• Challenges:
1 – In the decision-rule passage, whose terminology is followed in calling the application's characteristics "application types"?
2 – Reproduce everything in the decision-rule passage from "The previous example" down to "more towards $\omega_1$.".
3 – Carry on the decision-rule passage from where it stops.

We can rephrase the rule as “Decide on ‘target’ if the likelihood ratio for ‘target’ is greater than the cost-adjusted ratio of prior probabilities”. The rule neatly separates the ratio of likelihoods (on the left) from the characteristics of a particular application (on the right). From now, I will call these characteristics application types to follow the NIST SRE terminology.

The left-hand side of the rule depends on the likelihood ratio that was learnt from a sample of data. This ratio tells us how much more or less likely an observed $x$ value is when it’s generated by $\omega_1$ vs the alternative state. This relationship can be learnt from any dataset, no matter the prior probability $p(\omega_0)$. The right-hand side does not depend on instance data, but on the application-wide characteristics - target prevalence and error costs. It is a threshold above which we should choose $\alpha_1$ and that same threshold is used for every new instance.

The previous example with equal priors and the error rate objective corresponds to application parameters $p(\omega_1)=0.5; \text{Cmiss}=\text{Cfa}=1$. The error rate is the average risk when the two types of misclassification have the same cost (Cmiss=Cfa=1). The corresponding threshold of 1.0 matches our intuition to pick $\alpha_1$ when $x$ is to the right of the vertical line.

Higher $p(\omega_1)$ and/or higher Cmiss would increase the decision region for $\alpha_1$ by moving the decision cut-off to the left. If the cost of misclassifying targets gets bigger, or if there are more targets than non-targets, then we should lean more towards $\omega_1$.

• Entries provided:
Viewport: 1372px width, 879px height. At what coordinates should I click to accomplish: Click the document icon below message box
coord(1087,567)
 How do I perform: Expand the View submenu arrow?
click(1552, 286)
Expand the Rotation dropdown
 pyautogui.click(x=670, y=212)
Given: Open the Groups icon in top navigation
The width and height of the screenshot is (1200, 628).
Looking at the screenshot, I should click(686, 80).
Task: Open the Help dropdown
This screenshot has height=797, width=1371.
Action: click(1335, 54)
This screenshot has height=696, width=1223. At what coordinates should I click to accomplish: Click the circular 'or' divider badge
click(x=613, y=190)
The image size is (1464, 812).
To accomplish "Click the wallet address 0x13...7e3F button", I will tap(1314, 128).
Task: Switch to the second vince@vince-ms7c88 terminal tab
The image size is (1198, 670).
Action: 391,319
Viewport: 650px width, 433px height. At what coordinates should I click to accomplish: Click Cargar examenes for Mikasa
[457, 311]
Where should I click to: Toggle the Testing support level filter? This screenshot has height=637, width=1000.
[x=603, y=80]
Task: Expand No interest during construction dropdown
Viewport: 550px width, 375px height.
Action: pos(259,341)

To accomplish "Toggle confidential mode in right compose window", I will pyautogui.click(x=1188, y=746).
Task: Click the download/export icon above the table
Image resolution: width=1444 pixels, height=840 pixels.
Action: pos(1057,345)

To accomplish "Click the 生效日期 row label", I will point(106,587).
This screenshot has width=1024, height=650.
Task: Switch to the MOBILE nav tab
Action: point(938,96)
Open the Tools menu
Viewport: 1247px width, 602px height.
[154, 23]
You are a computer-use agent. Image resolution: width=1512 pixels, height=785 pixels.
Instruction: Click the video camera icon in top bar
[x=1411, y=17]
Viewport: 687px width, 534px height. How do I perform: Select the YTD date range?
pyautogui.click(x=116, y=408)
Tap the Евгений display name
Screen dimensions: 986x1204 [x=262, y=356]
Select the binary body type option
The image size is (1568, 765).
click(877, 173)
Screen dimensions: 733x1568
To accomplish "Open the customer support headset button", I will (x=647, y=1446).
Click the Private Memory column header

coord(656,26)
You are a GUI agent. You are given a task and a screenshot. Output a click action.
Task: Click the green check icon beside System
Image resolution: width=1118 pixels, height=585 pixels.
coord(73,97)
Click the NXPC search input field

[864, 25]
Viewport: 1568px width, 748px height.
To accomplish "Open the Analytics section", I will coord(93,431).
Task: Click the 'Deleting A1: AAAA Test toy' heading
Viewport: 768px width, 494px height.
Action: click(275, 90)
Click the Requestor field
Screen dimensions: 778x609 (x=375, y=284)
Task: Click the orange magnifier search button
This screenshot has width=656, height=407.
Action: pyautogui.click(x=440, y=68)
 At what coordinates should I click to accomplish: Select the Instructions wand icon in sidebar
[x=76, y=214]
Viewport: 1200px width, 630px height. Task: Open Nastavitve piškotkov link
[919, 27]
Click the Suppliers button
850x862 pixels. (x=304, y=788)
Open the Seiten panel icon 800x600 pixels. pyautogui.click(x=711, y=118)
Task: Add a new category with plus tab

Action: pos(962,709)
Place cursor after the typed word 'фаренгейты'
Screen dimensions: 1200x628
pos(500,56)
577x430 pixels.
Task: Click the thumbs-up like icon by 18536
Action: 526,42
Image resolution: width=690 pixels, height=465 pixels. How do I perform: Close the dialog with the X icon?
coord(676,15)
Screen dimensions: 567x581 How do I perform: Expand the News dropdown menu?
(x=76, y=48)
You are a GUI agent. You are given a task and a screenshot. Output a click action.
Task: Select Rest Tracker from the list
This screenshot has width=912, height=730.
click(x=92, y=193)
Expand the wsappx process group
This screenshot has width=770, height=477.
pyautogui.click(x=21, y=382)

• Final answers:
1 – The NIST SRE terminology.

2 –
The previous example with equal priors and the error rate objective corresponds to application parameters $p(\omega_1)=0.5; \text{Cmiss}=\text{Cfa}=1$. The error rate is the average risk when the two types of misclassification have the same cost (Cmiss=Cfa=1). The corresponding threshold of 1.0 matches our intuition to pick $\alpha_1$ when $x$ is to the right of the vertical line.

Higher $p(\omega_1)$ and/or higher Cmiss would increase the decision region for $\alpha_1$ by moving the decision cut-off to the left. If the cost of misclassifying targets gets bigger, or if there are more targets than non-targets, then we should lean more towards $\omega_1$.

3 –
It’s worth noting that absolute parameter values do not impact the decision region, as only the relationship between \(p(\omega_0)*Cfa\) and \(p(\omega_0)*Cfa\) changes the RHS of the Bayes decision threshold.

More than one features

In general, there are multiple features and class-conditional sample density functions are more complex than above, possibly leading to many decision regions. Fortunately, the Bayes decision procedure applies to a recognizer’s scores. In fact, we could think of a recognizer as a map from a large to a one-dimensional feature space, $f: \mathbb{R}^d \mapsto \mathbb{R}$.

Furthermore, the map returns scores such that higher values correspond to a more likely $\omega_1$ state. In J. Hanley and B. McNeil (1982), a score is also called a degree of suspicion, which I think captures well the idea of ordered values and their relationship to hypothesis testing.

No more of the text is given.